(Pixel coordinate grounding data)
==================================================
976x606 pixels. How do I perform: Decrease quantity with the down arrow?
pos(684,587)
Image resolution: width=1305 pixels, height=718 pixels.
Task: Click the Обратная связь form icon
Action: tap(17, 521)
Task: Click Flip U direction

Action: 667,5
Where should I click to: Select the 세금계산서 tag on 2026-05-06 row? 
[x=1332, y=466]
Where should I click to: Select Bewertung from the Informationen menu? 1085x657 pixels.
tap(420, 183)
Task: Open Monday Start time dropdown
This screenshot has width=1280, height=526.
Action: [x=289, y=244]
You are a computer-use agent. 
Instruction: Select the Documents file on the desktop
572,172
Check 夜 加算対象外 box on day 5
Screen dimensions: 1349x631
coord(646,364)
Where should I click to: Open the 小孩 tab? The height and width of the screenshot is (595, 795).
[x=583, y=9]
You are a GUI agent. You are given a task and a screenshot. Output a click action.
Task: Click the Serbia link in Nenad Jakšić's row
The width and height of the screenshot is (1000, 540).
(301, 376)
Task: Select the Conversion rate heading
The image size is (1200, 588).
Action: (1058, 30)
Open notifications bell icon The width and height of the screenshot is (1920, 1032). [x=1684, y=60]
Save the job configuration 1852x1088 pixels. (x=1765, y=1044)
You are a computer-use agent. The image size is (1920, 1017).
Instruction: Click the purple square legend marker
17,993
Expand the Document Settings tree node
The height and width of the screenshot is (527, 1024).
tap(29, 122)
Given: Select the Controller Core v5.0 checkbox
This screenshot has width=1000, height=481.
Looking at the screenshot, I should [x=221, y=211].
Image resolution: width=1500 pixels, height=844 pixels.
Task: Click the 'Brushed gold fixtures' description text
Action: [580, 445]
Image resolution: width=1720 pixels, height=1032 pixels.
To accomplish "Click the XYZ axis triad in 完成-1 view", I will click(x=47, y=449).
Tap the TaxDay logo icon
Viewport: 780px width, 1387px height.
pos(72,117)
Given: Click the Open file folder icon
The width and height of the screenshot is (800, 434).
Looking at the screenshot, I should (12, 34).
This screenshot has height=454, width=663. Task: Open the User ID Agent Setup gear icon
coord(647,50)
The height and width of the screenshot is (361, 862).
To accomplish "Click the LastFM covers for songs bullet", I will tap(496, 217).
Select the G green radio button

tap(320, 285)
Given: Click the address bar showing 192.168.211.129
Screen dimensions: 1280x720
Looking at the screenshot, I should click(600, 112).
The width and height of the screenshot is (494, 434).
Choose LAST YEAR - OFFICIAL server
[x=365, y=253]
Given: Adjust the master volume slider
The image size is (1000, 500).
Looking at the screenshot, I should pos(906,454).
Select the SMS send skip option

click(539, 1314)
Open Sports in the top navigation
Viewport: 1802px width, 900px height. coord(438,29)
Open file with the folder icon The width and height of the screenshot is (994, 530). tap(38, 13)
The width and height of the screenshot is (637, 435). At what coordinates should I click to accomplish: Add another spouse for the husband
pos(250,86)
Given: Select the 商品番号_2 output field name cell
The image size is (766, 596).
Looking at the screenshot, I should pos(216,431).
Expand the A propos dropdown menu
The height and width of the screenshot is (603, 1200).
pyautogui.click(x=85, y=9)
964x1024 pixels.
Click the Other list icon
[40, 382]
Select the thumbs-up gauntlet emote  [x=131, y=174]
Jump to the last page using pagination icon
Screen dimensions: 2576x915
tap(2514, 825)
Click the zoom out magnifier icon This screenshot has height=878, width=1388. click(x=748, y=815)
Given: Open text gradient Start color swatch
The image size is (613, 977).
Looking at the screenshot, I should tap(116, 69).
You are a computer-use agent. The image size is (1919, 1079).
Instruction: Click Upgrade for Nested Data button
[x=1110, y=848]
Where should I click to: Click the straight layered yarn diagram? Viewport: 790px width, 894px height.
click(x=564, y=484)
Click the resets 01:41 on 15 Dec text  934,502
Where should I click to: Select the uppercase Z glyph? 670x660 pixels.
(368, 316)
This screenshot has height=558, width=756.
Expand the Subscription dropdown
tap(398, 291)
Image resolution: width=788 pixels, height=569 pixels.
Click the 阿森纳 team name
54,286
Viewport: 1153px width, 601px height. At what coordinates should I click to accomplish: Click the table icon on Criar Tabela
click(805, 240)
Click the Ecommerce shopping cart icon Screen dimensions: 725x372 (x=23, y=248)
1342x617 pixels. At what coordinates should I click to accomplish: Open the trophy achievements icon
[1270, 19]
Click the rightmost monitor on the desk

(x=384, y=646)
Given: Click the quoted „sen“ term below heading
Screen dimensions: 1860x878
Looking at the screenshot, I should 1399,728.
==================================================
> EXERCISE AIM: Could you write out exactly the lines above, starting at the first one and ending with the line that has "Image resolution: width=1720"?

> OUTPUT FOR THIS TASK:
976x606 pixels. How do I perform: Decrease quantity with the down arrow?
pos(684,587)
Image resolution: width=1305 pixels, height=718 pixels.
Task: Click the Обратная связь form icon
Action: tap(17, 521)
Task: Click Flip U direction

Action: 667,5
Where should I click to: Select the 세금계산서 tag on 2026-05-06 row? 
[x=1332, y=466]
Where should I click to: Select Bewertung from the Informationen menu? 1085x657 pixels.
tap(420, 183)
Task: Open Monday Start time dropdown
This screenshot has width=1280, height=526.
Action: [x=289, y=244]
You are a computer-use agent. 
Instruction: Select the Documents file on the desktop
572,172
Check 夜 加算対象外 box on day 5
Screen dimensions: 1349x631
coord(646,364)
Where should I click to: Open the 小孩 tab? The height and width of the screenshot is (595, 795).
[x=583, y=9]
You are a GUI agent. You are given a task and a screenshot. Output a click action.
Task: Click the Serbia link in Nenad Jakšić's row
The width and height of the screenshot is (1000, 540).
(301, 376)
Task: Select the Conversion rate heading
The image size is (1200, 588).
Action: (1058, 30)
Open notifications bell icon The width and height of the screenshot is (1920, 1032). [x=1684, y=60]
Save the job configuration 1852x1088 pixels. (x=1765, y=1044)
You are a computer-use agent. The image size is (1920, 1017).
Instruction: Click the purple square legend marker
17,993
Expand the Document Settings tree node
The height and width of the screenshot is (527, 1024).
tap(29, 122)
Given: Select the Controller Core v5.0 checkbox
This screenshot has width=1000, height=481.
Looking at the screenshot, I should [x=221, y=211].
Image resolution: width=1500 pixels, height=844 pixels.
Task: Click the 'Brushed gold fixtures' description text
Action: [580, 445]
Image resolution: width=1720 pixels, height=1032 pixels.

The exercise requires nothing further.